◆ Challenge ◆
In the passage on patriarchy, how much would men's average wages drop if labor and wages were equalized between the sexes in the industrialized countries alone?

# start of Passage to read

“To equalize labor and wages between the sexes in the industrialized countries alone would mean a reduction in men’s average wages of more than one-third and an addition to their average workload of two eight-hour days a week.
To do so for the entire world, if United Nations calculations are correct, would require that men’s wages be cut by two-fifths and their workload increased by one-third.
In the face of such appalling figures–and they are appalling–I find it impossible to believe that patriarchy is “caused” solely by the use of language, or by schooling, or by the social construction of sexuality, even by socialization in general, let alone by people’s infantile fear of their mothers or men’s natural talent for violence. Patriarchy exists because men (like women) have motives. Patriarchy benefits men. However restricted people’s options may be, however incomplete their knowledge of what options are open to them and what the consequences of their acts will be, people do know (by and large) what they like and have some notion of how to get it. Societies would not exist if this were not the case. As Christine Delphy says, first comes the fact of exploitation; then come various kinds of oppression to keep the exploited weak, miserable (and busy), and hence exploitable. Then (both logically and chronologically) comes the ideology that justifies the oppression and the exploitation in order to pacify the consciences of the exploiters and to muddle the common sense of the exploited, thus mystifying the situation of exploitation and oppression so that the exploited will accept it as natural, God-given, nobody’s fault, morally correct, and inevitable.

# end of Passage to read
# start of Material supplied

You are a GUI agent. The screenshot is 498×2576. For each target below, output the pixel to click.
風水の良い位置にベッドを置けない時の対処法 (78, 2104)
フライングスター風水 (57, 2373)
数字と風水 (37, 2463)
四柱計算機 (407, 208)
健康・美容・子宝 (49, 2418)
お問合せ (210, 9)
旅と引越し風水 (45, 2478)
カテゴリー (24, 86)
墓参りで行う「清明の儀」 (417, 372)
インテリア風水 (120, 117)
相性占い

# end of Material supplied

◆ Answer in full ◆
By more than one-third.